4. Am Einzelfall betrachtet sieht das noch viel schlimmer aus:
Eine Reihe von Annahmen muß für diese Betrachtung getroffen werden.
Ich gehe zunächst davon aus, daß die derzeitige Steuerbelastung nicht viel erhöht werden kann. Derzeit wird einem Arbeitnehmer in Deutschland für Einkommenssteuer, Krankensteuer, Altensteuer und Ossi-Steuer etwa 50% seines Brutto-Einkommens abgenommen. Vom Rest gehen etwa 15% für Mehrwertsteuer drauf, vielleicht noch einmal 5% für all die anderen Konsumsteuern. Die Gesamtbelastung beträgt also 70% vom Einkommen. Davon müssen nun fünf Haushalte leben, also bekommt jeder unterstützte Haushalt 14% des Brutto-Einkommens eines voll arbeitenden Haushalts zugewendet, wovon er allerdings wieder Konsumsteuern zahlen muß. Die genauen Zahlen sind nur per mehrstufiger Iteration zu bestimmen, für hier genügt die Abschätzung oben.
Hinzu kommt erschwerend, daß es im Crash eine Preissteigerung bei Lebensmitteln, Arzneimitteln und Heizstoffen geben wird. Vereinfachend wird angenommen, daß es inflationsbereinigt zu einer Verdoppelung der Preise für die lebenswichtigen Güter kommen wird.
Außerdem werden die wenigen Einkommen auch noch sinken, vereinfachend wird angenommen, daß es inflationsbereinigt zu einer Halbierung der Einkommen kommen wird.
Weiterhin wird angenommen, daß das gesamte Netto-Einkommen im Crash ausschließlich für lebenswichtige Güter ausgegeben wird, während es vor dem Crash die Hälfte des verfügbaren Netto-Einkommens war.
Und schließlich wird vereinfachend angenommen, daß vor dem Crash das Einkommen eines Netto-Steuerzahler-Haushalts demjenigen des Nicht-Netto-Steuerzahler-Haushalts entspricht.
Somit muss ein Haushalt, in dem alle beiden Haushaltsangehörigen noch arbeiten (der beste Fall) – verglichen mit der Situation vor dem Crash – mit der Hälfte der lebenswichtigen Güter auskommen, während der Haushalt ohne jegliches Einkommen (der schlechteste Fall) in derselben Situation mit etwa einem Sechstel (!) der lebenswichtigen Güter auskommen muß, verglichen mit der Situation des Haushalts vor dem Crash. Von sechs Mahlzeiten müssen fünf Mahlzeiten ausfallen und von sechs Tagen kann nur an einem Tag geheizt werden. Das ist eine Hungersnot.
Besonders hart wird es zum Beispiel für kinderlose Rentner, die ihr einziges Einkommen aus der BfA beziehen, zur Miete leben und die noch einige Lebensjahre vor sich haben, die sie mit ihrem Vermögen bestreiten müssen. Genauso für Beamtenehepaare mit jungen Kindern.
Erschreckende Perspektive! Besonders wenn man hinzunimmt, daß die obige Betrachtung von sehr konservativen Annahmen ausgeht.
Versteht man jetzt besser, was derzeit in Griechenland los ist und was uns in Deutschland noch alles blüht?

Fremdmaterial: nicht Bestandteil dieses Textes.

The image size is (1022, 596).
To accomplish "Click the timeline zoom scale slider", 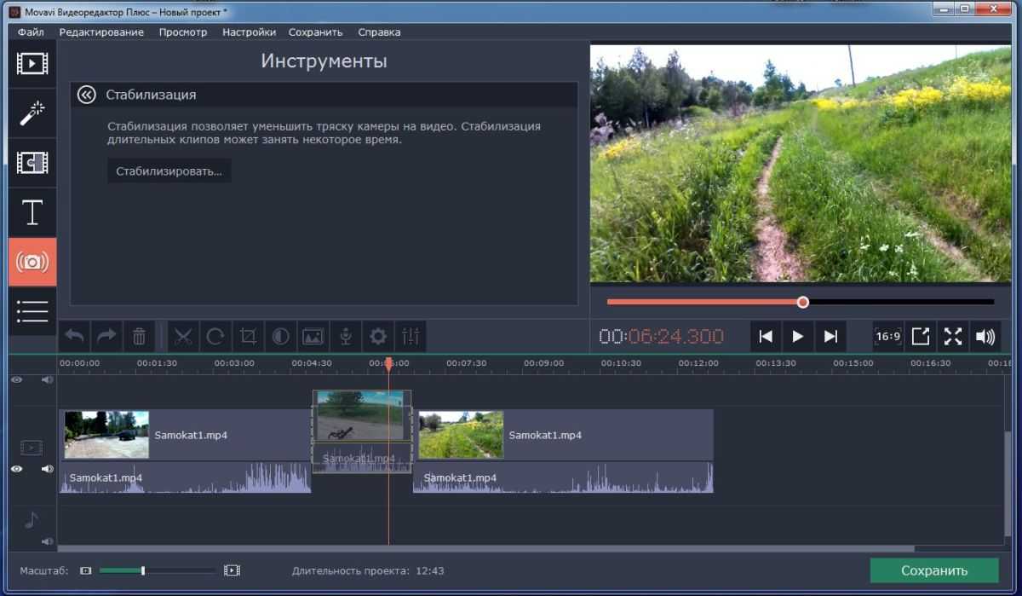I will tap(143, 570).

10.000 Euro vom Gehalt gehen an Staat und Kassen

Bedrückende Abgabenlast: Die deutschen Arbeitnehmer haben 2011 im Schnitt so viel an Staat und Sozialkassen abgeführt wie nie zuvor. Besonders stark legte die Lohnsteuer zu.

Im Vorjahr sind die Abzüge durch Lohnsteuer und Sozialversicherungsbeiträge so stark gestiegen wie seit 17 Jahren nicht mehr. Das berichtet die „Bild“-Zeitung unter Berufung auf neue Zahlen des Bundesarbeitsministeriums.

Danach zahlte der Durchschnittsverdiener im Jahr 2011 insgesamt 9943 Euro an Staat und Sozialkassen – so viel wie nie zuvor. 2010 beliefen sich die Abzüge noch auf 9390 Euro.

Netto-Realverdienst niedriger als im Jahr 2010

Im Schnitt stieg die Abgabenbelastung damit um 553 Euro im Jahr, so viel wie seit 1995 nicht mehr, schreibt die Zeitung.

Besonders stark legte dem Bericht zufolge die Lohnsteuer zu: Im Schnitt kassierte der Staat 300 Euro mehr als im Vorjahr. Der durchschnittliche Netto-Realverdienst lag dadurch mit 17.650 Euro sogar niedriger als im Jahr 2010 (17.666 Euro).